Ilustración de Javier Zabala
“Sólo las velas conocen el secreto de la agonía”
Un pensador Polaco
La joven escritora que vivía en el ático acababa de ser incinerada. Su familia bajaba las escaleras en un extraño silencio que se rompía con las voces de unos niños. El anciano padre lo hacia custodiado por el hermano de la chica y el cuñado de éste. Tres vecinas se habían unido al duelo vestidas con trajes de colores, como se había exigido en la invitación al evento. Desde lo alto llegaba claro el sonido de la música.
La puerta de la casa seguía aún abierta. Aún podía olerse el aroma del chocolate que habían cocinado para despedirla. Una mecedora balanceaba aún caliente el mimbre de su asiento. Sobre la mesa descansaba la difunta. A su lado el paquete de sus dulces favoritos.
Él, el hombre al que la escritora amaba se paseaba libre por la habitación.

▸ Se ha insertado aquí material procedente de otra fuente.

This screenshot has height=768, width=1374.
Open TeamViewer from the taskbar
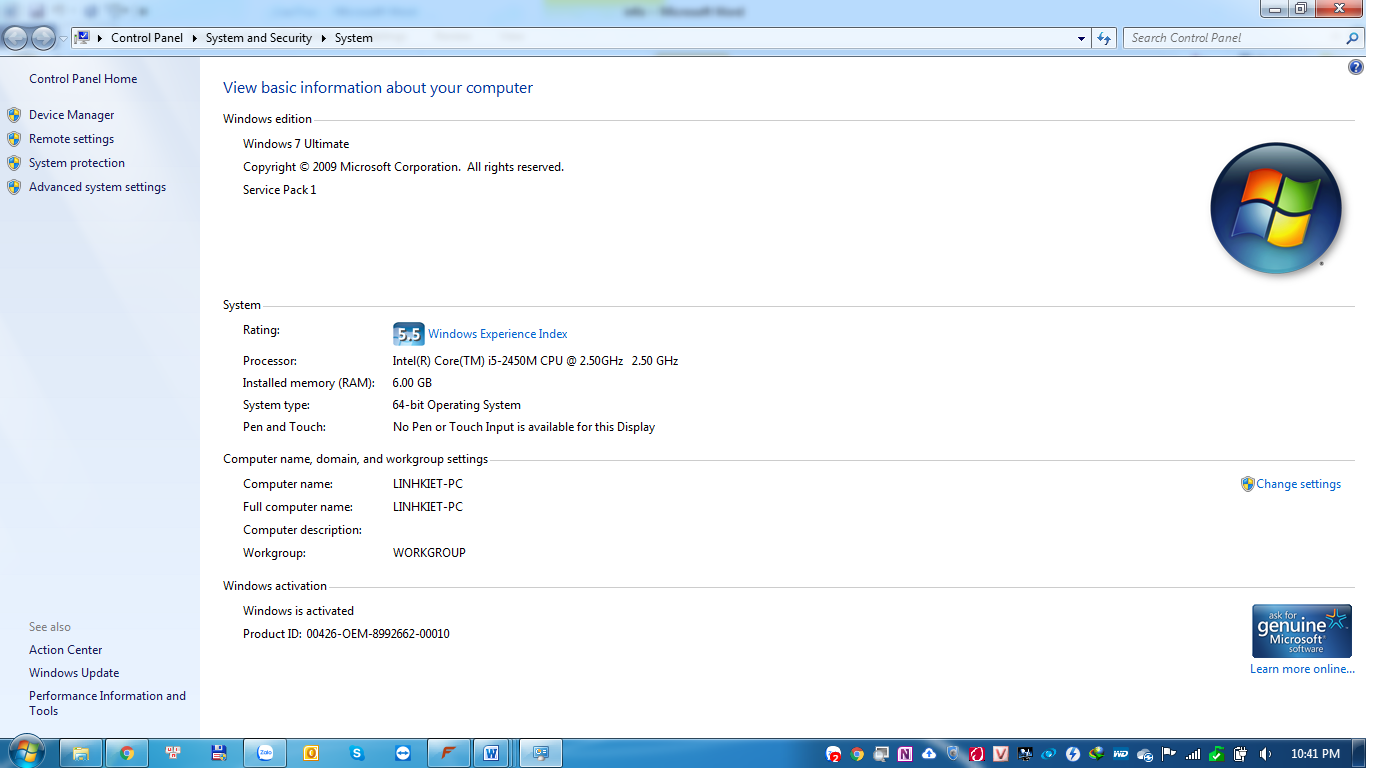coord(403,753)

Leía susurrando, como quién anda sigiloso para que el ruido no despierte a los que sueñan. Se detuvo frente a la ventana y observó los árboles. Sobre una rama un Quetzal brillaba mientras abría y cerraba el pico. Él, entonces, rememoró sus largos paseos por la montaña, sus apasionadas conversaciones y los lugares comunes para esconderse.
- Un, dos, tres, cuatro…
- No abras los ojos que te conozco.
- Tranquilo escóndete… cinco, seis…
- No me fío.
- Siete, ocho…
- Espera, espera.
- Nueve y...
Cansado se sentó en el suelo e intentó poner todos sus pensamientos en blanco. Se tapó el rostro con la cortina y la respiración acercó la tela a su nariz y la pegó a sus gestos, dibujando una perfecta máscara con sus facciones.

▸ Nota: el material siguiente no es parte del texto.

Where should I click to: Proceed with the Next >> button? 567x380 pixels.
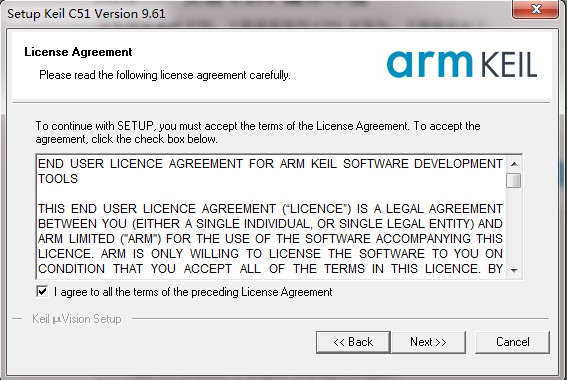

El Quetzal aprovecho el instante para entrar en la estancia. Atravesó el silencio que había dejado tras de sí la música y voló hacia la mesa. Miró a la escritora y hundió sus patas en ella.
Comenzó a dar pequeños saltos y con destreza fue marcando las huellas de un camino ceniciento que se acercaba a un haz de luz. Un rayo de sol que entraba por la ventana, esquivando las ramas del árbol.